Auch der Wissenschaftliche Dienst des Deutschen Bundestags stellte bereits 2009 in einem Gutachten die „Zulässigkeit von Bebauungsplänen in Bezug auf die Festschreibung und den Nutzungszwang bestimmter Heizenergiearten“ fest. Zum Beispiel wurde auf Nachfrage bei der KEA BW bestätigt, dass dort die Vor­gabe von Passivhaustandard in den Bebauungsplänen vieler Kommunen inzwischen üblich ist. Allerdings gibt es aus Kreisen der Immobilienwirtschaft das interessiert gestreute Gerücht, gesetz­lich vorgeschriebene Energiesparhäuser seien nicht mehr förderfähig. Prof. S. Klinski erklärte jedoch 2021 in einem Gutachten für die DENEFF (Deutsche Unternehmensinitiative Energie­effizienz): „Für technische Maßnahmen zur Erfüllung der Anforder­ungen und Pflichten, die in diesem Gesetz (BEG) oder in den auf Grund dieses Gesetzes erlassenen Rechtsverordnungen für Neubauten und bestehende Gebäude aufgestellt werden, kann der Eigentümer Fördermittel aus dem Bundesförderprogramm für energieeffiziente Gebäude erhalten, sofern die Anforderungen des BEG mit den Maßnahmen erfüllt werden.“ Die prinzipielle Förderbarkeit von nach in Bebauungs­plänen vorgeschriebenen Energiestandards errichteten Häusern wurde CWC auch durch eine Anfrage bei der KfW bestätigt. Fazit: Über ihre Bebauungs­pläne kann die Stadt sehr wohl hohe Energiestandards der Häuser (z. B. „Nullenergiehaus“, Passiv Haus oder Energie Plus Haus), Heizungsarten (z.B. Wärmepumpe) oder Anschluss an (Nah)-Fernwärme (aber auch z.B. PV-Dach-Anlagen oder Nutzung von Solar­thermie) durch­setzen. 
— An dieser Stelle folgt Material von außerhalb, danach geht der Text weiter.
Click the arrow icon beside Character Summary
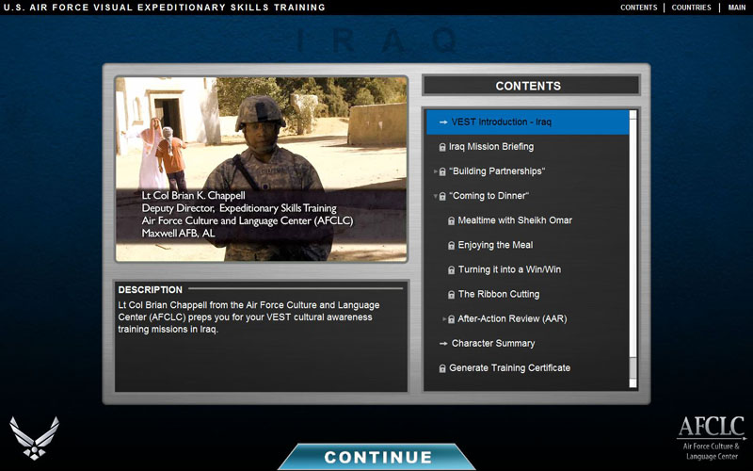 pos(443,343)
Celler Bebauungspläne bislang ohne verbindliche Klimaschutzauflagen

Ob „Blaues Land“ (90 Bauplätze) oder „Im Tale“ (110 Bauplätze), in den Bebauungsplänen für die aktuellen größeren, überwiegend EFH-Neubaugebiete in Celle taucht der Aspekt Klimaschutz nicht einmal auf, und es werden keinerlei Vorgaben bzgl. Energiestandard der Neubauten oder der Heizsysteme gemacht. Und ganz selbstverständlich – man fühlt sich mindestens 20 Jahre zurück­versetzt – erfolgt die Verkehrsanbindung der Neubaugebiete, wie es noch (!) in der Vorlage zur Aktualisierung des Flächennutzungsplans der Stadt Celle heißt, durch das Verkehrsmittel Nummer 1 in Celle, den privaten Pkw - oder in der Anpreisung fürs „Blaue Land“ des Immobilien­entwicklers NLG: „Verkehrsanbindung über B191“. Von familienfreundlichen Fuß- und Fahrrad­wegen oder eng getaktetem ÖPNV ist da keine Rede. Immerhin wurde nach starkem Bürger:­innen-Protest das „Wohngebiet zwischen Zugbrückenstraße und Klein Hehlener Bach“ wegen der dafür notwendigen Abholzung des Kollerschen Walds zunächst „zurückgestellt“. (In dessen Bebauungsplan tauchte immerhin der Klimaschutz mit der Vorgabe von KfW 55 als Energie­standard auf. Wahrscheinlich sollte das die Abholzung des Walds „versüßen“). Ein kleiner Licht­blick: Im geplanten Baugebiet „Am Vorwerker Bach“ (ca. 20 Bauplätze) soll (!) nachhaltig, öko­logisch und unter optimaler Nutzung Erneuerbarer Energien gebaut werden. Einen verbind­lichen (!) Bebauungsplan gibt es jedoch noch nicht.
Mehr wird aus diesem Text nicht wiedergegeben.